Le système demandé par le motionnaire conduirait aux chiffres suivants :
- groupe socialiste : 73 (sans changement par rapport au nombre de sièges attribué en 1999);
- groupe UDC : 61 (moins 1);
- groupe radical-démocratique : 60 (moins 2);
- groupe démocrate-chrétien : 48 (moins 4);
- groupe écologiste : 14 (plus 3);
- groupe libéral : 8 (sans changement);
- groupe évangélique et indépendant : 7 (sans changement);
- non-inscrits : 4 (plus 4);
- total : 275.
Ainsi, chaque groupe (et les non-inscrits) aurait en moyenne 1,375 siège par député dans les commissions.
L'application de la méthode de calcul préconisée serait peu compatible avec l'art. 13, al. 5, RCN puisque cette disposition prévoit pour les grands groupes "une représentation proportionnelle dans chacune des commissions" (et non sur le total) et un mécanisme correcteur pour les très petits groupes (entre 5 et 7 sièges). Une révision du RCN s'imposerait.
La répartition de ces 275 sièges nécessiterait des discussions entre les groupes en l'absence d'une clé de répartition claire. Cette méthode postule que les sièges dans les différentes commissions sont d'égale valeur. Or, tel n'est pas le sentiment des parlementaires, certaines commissions étant plus recherchées que d'autres. On aurait des commissions qui pencheraient un peu trop à gauche et d'autres un peu trop à droite. Leur composition refléterait moins exactement les forces dans le conseil.

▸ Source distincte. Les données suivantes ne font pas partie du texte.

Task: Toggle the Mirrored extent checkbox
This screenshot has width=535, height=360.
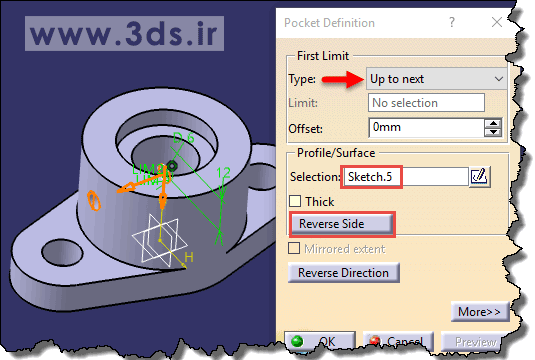Action: pyautogui.click(x=294, y=248)
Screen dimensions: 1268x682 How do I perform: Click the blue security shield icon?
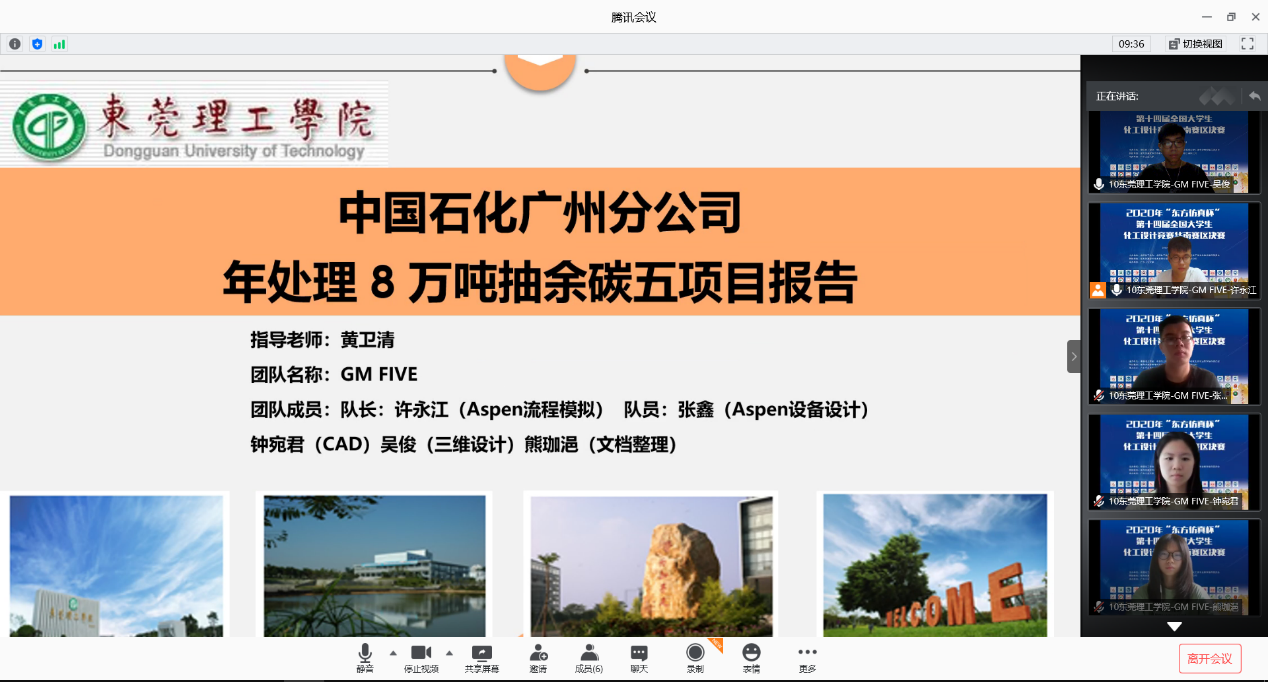click(37, 44)
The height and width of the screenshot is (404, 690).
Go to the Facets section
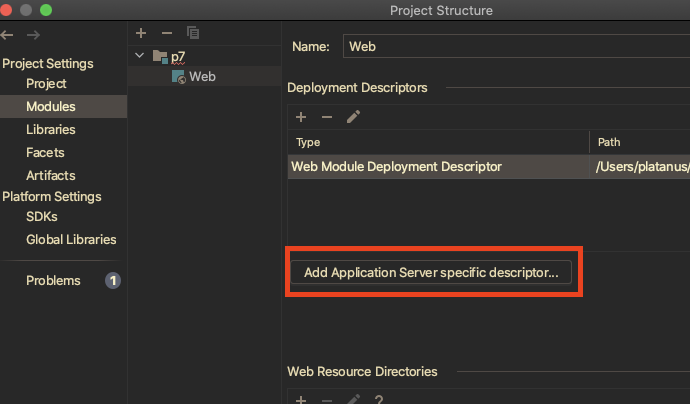pos(45,153)
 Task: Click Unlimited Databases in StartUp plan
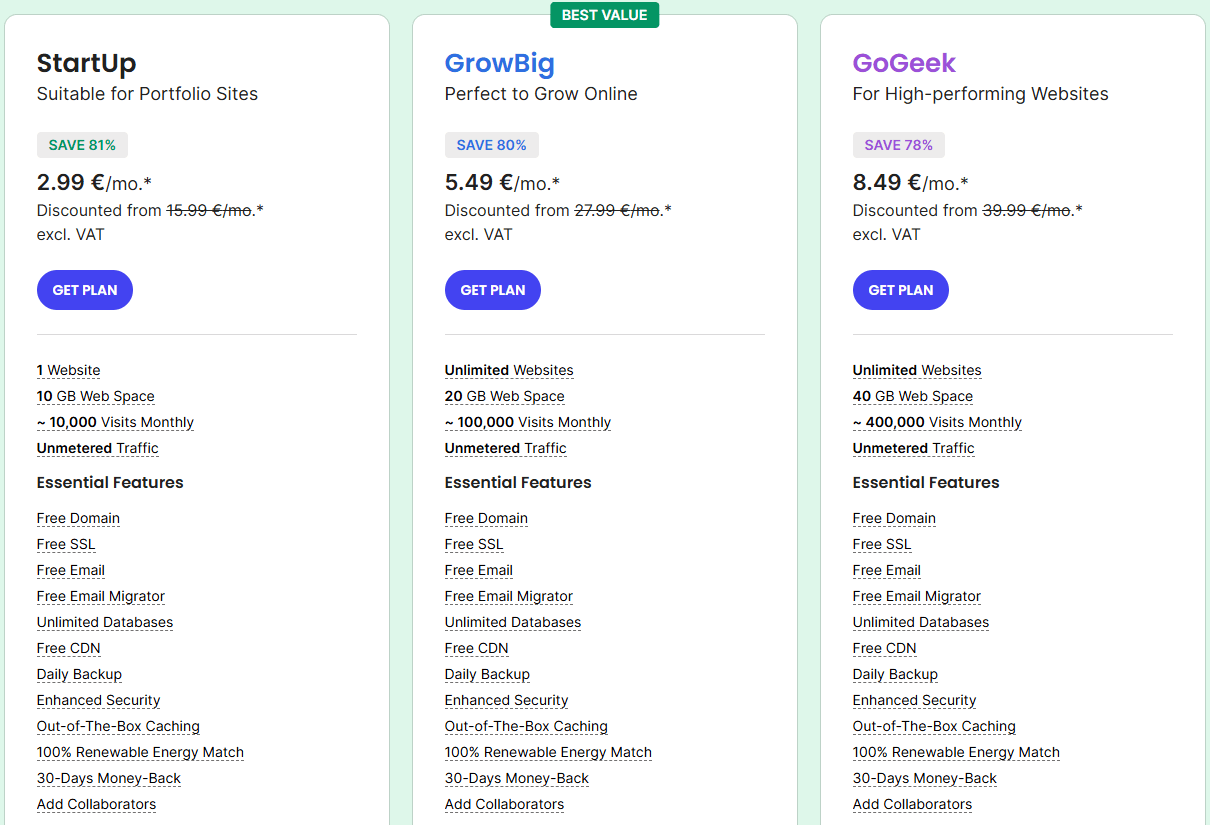coord(105,622)
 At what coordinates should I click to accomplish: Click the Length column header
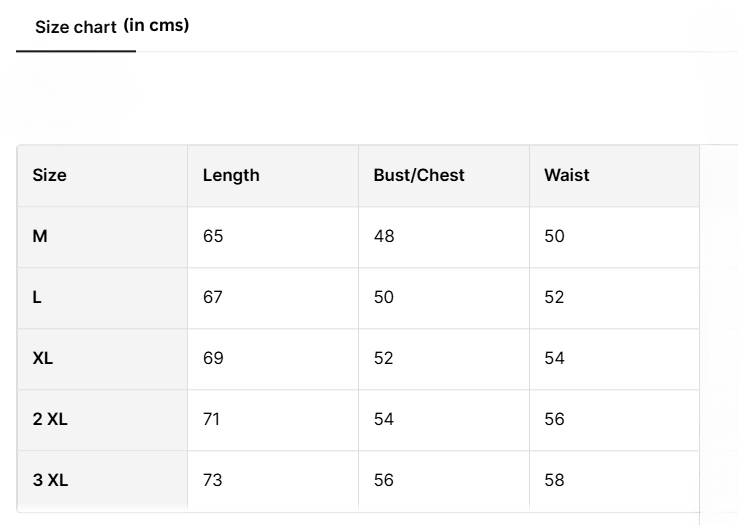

Selon l'article 8septies de la loi sur les rapports entre les Conseils, les petits groupes de tendance analogue peuvent s'unir en vue de la désignation des commissions. En 1995, le groupe écologiste et le groupe Adl/PEP ont fait usage de cette possibilité.
Conclusion : par 7 voix contre 5, le Bureau est d'avis que la question étant déjà à l'examen de la Commission des institutions politiques et que les droits des minorités sont sauvegardés par les dispositions en vigueur, il ne convient pas de transmettre la motion.